In 1919 the third artist—who some might call the fly in the ointment—arrived. The down-on-his-luck, 40-ish Kazimir Malevich was the eldest of the trio and an artistic maverick whose “Black Square” (1915) is one of the most famous pieces of early abstract art. He, too, had a school of artistic thought: suprematism.
As the Malevich paintings in the Jewish Museum exhibition reveal, suprematism is devoid of distraction, with less color than, say, Chagall’s work. Crosses in red, black and white make ample use of negative space, with bold lines and flat structures using oil on panel and canvas, and esoteric titles such as “Suprematism of the Spirit” (1919) and “Mystic Suprematism (Red Cross on Black Circle)” (1920-22). His stark black and white, two-dimensional forms are deliberately nonfunctional. Aggressive geometric abstractions drive home the purist message, bolstered by Malevich’s extensive writings. From his introduction to the school, dramatically descending the main stairwell, students flocked to him.
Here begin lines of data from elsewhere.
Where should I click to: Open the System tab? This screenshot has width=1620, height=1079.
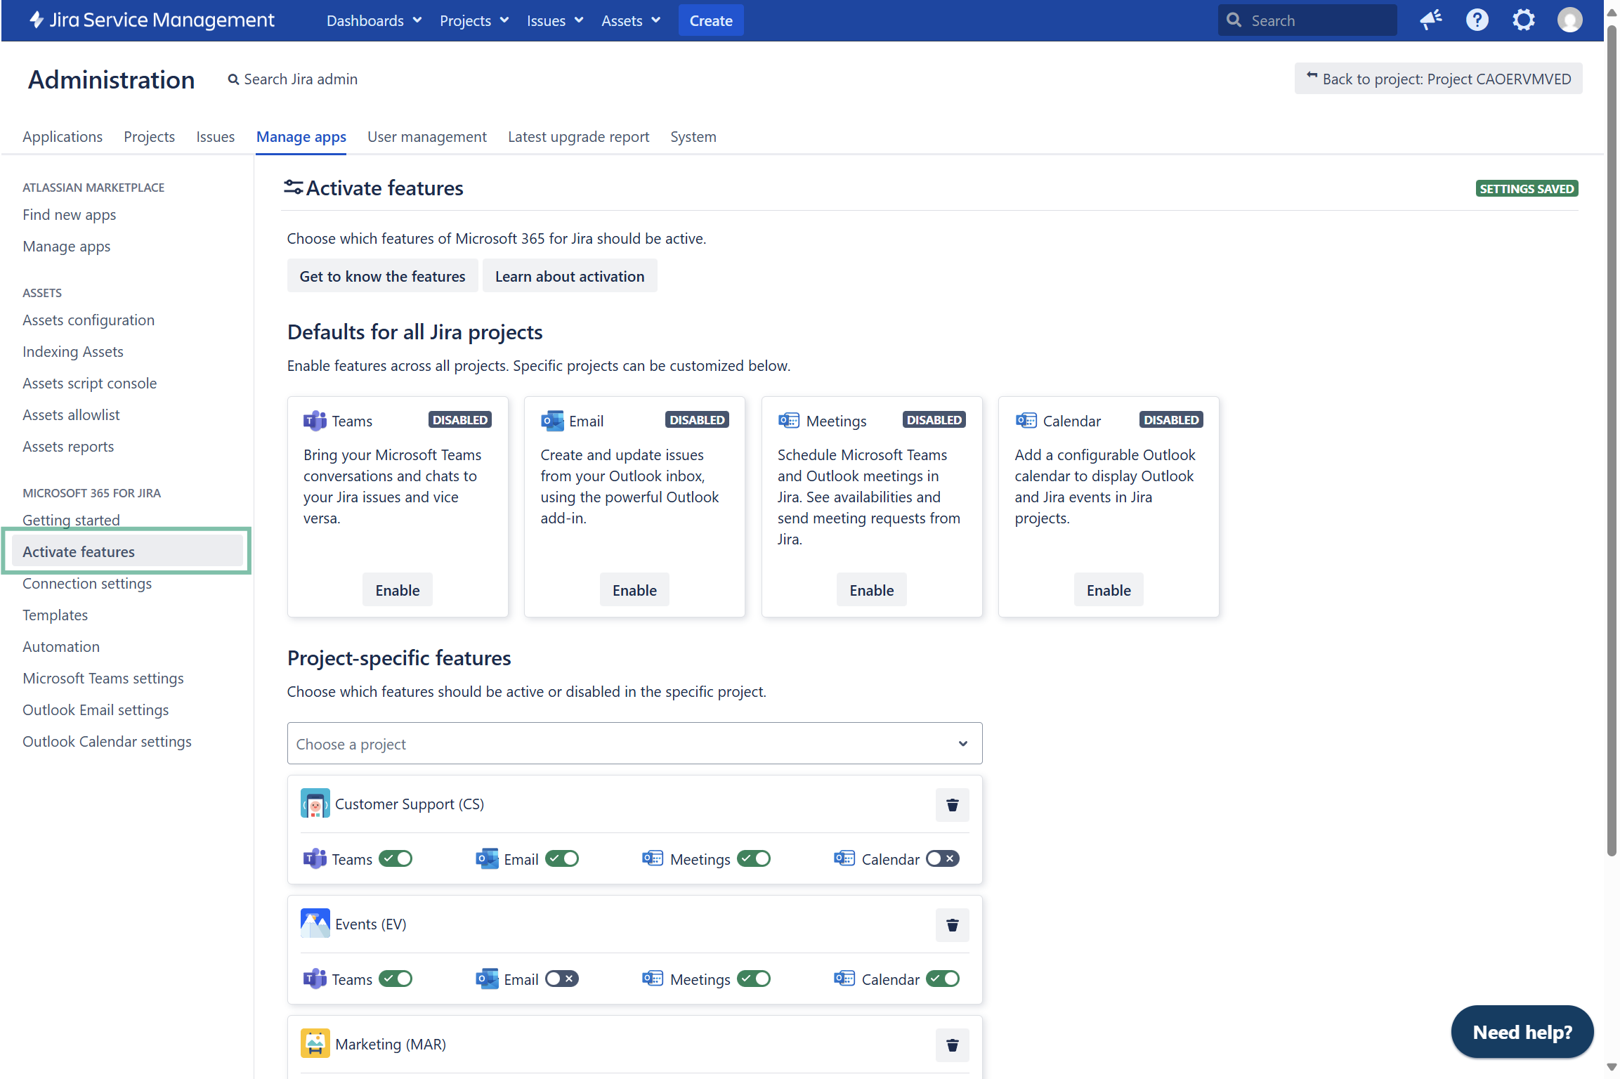[x=693, y=137]
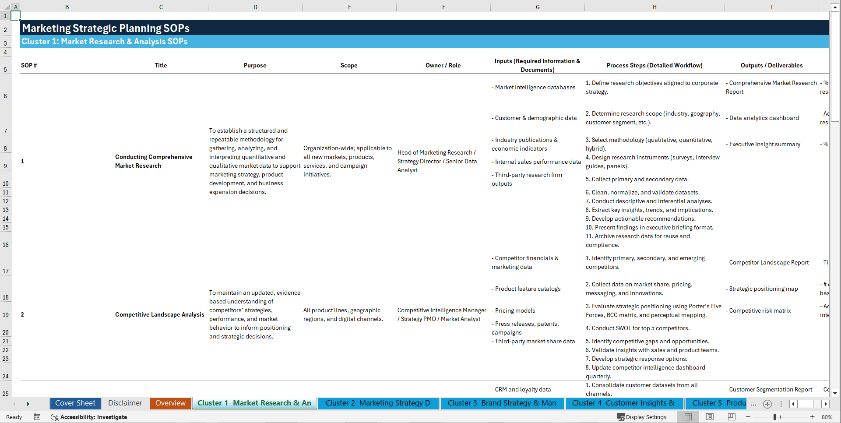Click Display Settings in the status bar
This screenshot has height=423, width=841.
pos(642,417)
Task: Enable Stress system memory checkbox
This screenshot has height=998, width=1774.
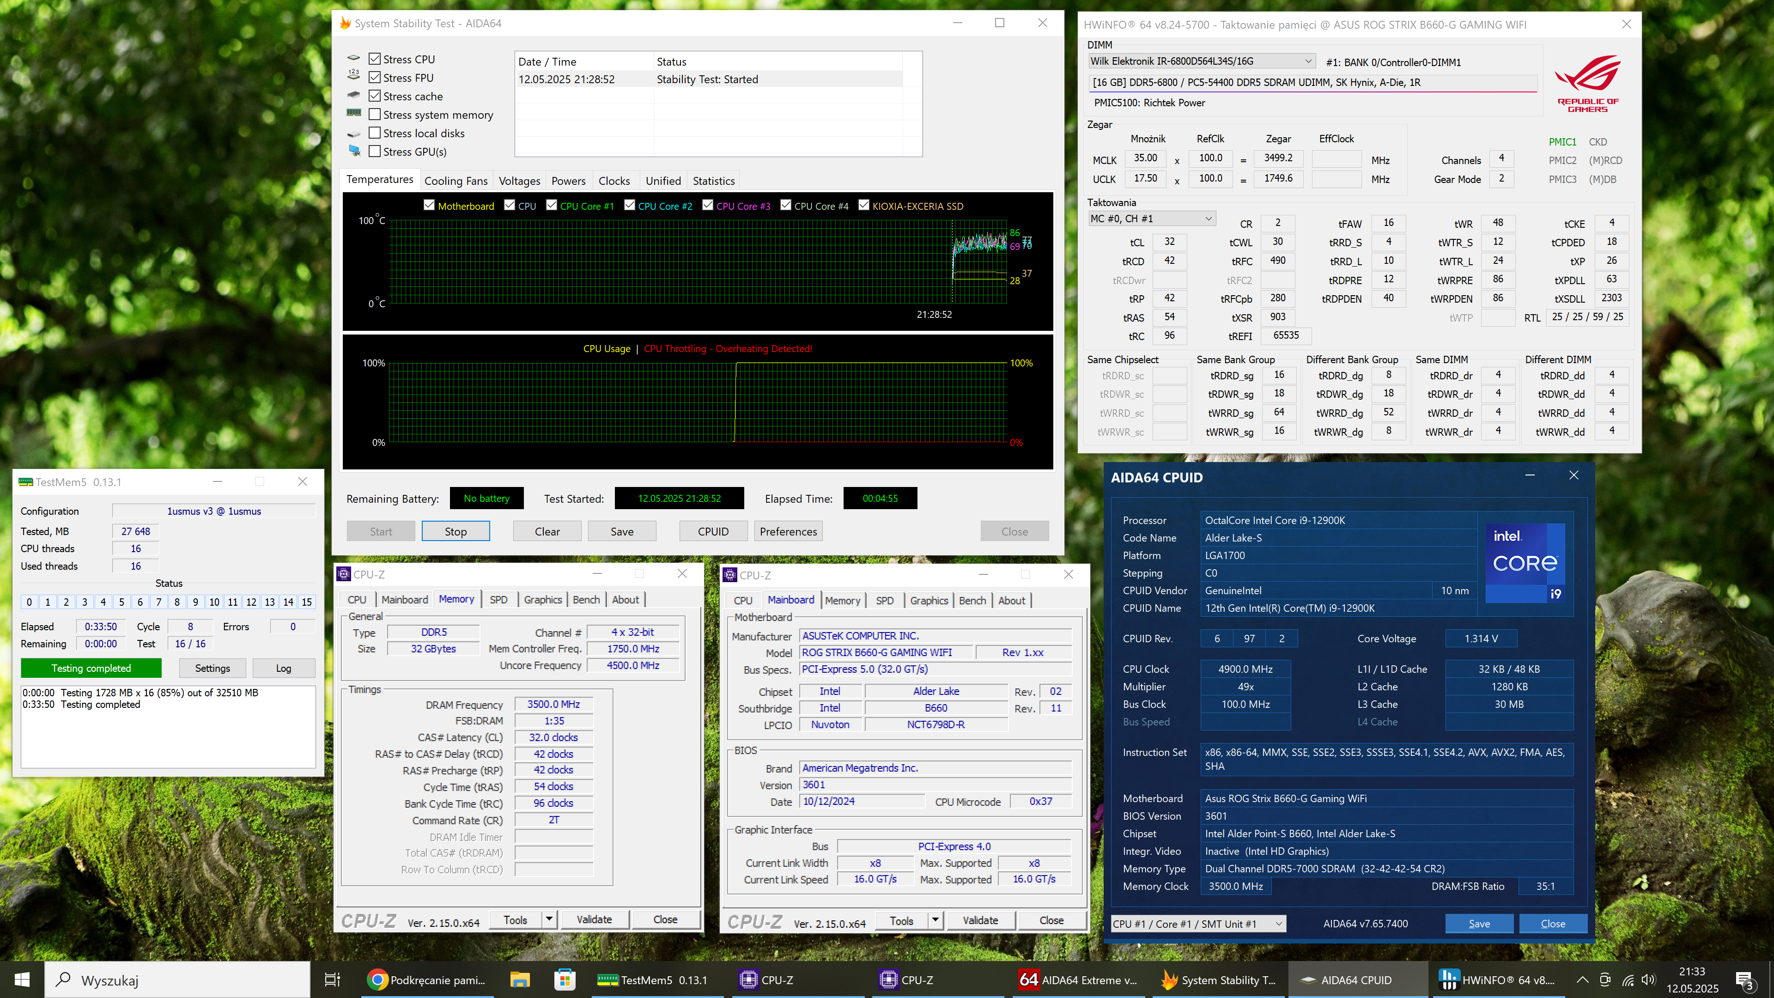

Lissitzky urged students to print out Malevich’s writings.
Chagall was still celebrating the school’s eclectism. But the harmony was not to last. The unbending Malevich announced, “The influence of economic, political, religious, and utilitarian phenomena on art is the disease of art.”
Lissitzky left for Berlin. Malevich ran the school on his own, overseeing the graduation of 10 students in 1922. That was the only graduating class of the People’s Art School, which was also facing increasing suspicion from the Bolsheviks that the art being produced was not ideological enough.“In a few months, suprematism had overtaken the school, and totally transformed it,” said the Jewish Museum’s Morris and Eva Feld Curator, Claudia Nahson, who collaborated on this project. “Chagall’s more personal and lyrical style fell out of favor as Malevich emphasized abstraction and collective art. With attendance to his classes gradually dwindling, Chagall left Vitebsk in the spring of 1920 and moved to Moscow, where he was invited to work for the State Jewish Chamber Theater.” Embittered and weakened, Chagall was increasingly critical of Malevich’s stark imagery—a contrast to Chagall’s phantasmagoria.
Eventually, Malevich abandoned painting altogether, focusing on theoretical lectures and books, studying architecture and designing porcelain tableware. His work had fallen out of favor before his death in 1935. Lissitzky returned to Russia, dying of tuberculosis in 1941. As for Chagall, who barely escaped extermination by the Nazis, he lived to be lionized world-wide and died at age 97.